Would a old candle holder work? Its like a big glass bowl? 
Will driftwood be safe with my livebearers? Sorry for the questions, never attempted to breed egg layers before
Thanks for all the replies, susankat your tank looks real good


----------



## susankat (Nov 15, 2008)

Kelly said:


> Would a old candle holder work? Its like a big glass bowl?
> Will driftwood be safe with my livebearers? Sorry for the questions, never attempted to breed egg layers before
> Thanks for all the replies, susankat your tank looks real good



That would work fine, just make sure its good and clean. Driftwood is fine with livebearers and the bns need it. They rasp on it and it helps with their digestion. You can use any driftwood as long as it is hardwood so it won't break down to fast. It will cause tannins in the water but personally I like it but many don't. Carbon in your filter will help remove it along with water changes

No problem on the questions as that is what we are here for, to help each other out.

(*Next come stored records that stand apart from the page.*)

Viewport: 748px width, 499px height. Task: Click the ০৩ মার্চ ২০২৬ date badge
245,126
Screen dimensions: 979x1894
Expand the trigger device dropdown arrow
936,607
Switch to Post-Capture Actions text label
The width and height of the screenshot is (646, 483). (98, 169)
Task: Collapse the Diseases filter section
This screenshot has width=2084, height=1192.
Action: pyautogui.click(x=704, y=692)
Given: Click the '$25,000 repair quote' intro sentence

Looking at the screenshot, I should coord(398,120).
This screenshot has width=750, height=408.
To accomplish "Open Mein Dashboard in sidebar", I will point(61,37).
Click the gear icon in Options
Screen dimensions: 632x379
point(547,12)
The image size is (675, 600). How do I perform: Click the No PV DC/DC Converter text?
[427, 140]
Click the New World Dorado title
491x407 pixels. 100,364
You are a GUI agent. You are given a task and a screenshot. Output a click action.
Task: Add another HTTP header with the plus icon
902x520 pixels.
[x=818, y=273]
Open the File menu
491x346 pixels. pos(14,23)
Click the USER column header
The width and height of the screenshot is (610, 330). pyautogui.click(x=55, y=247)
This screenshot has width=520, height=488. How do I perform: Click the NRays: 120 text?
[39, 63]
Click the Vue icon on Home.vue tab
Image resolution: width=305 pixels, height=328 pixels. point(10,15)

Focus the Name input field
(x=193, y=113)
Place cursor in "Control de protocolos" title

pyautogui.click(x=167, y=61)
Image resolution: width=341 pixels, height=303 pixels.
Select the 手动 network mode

thanks for the compliment.


----------



## Kelly (Dec 18, 2012)

I went and bought a pair today  I have 1 black male and a gold female. Ended up buying the cave from the shop, they had already bred the two I bought so I got the cave they used. 
Thanks for your help


----------



## susankat (Nov 15, 2008)

That's cool, shouldn't be too long then.


----------



## majerah1 (Oct 29, 2010)

Product Categories Pleco Caves Archive | Nature's Replica

I want to get some of these for my pair.


----------



## Kelly (Dec 18, 2012)

They look really cool. They made mine at the shop. I'm still waiting for my pair to go near the cave though. Even my guppies are too scared to go in it at the moment haha


----------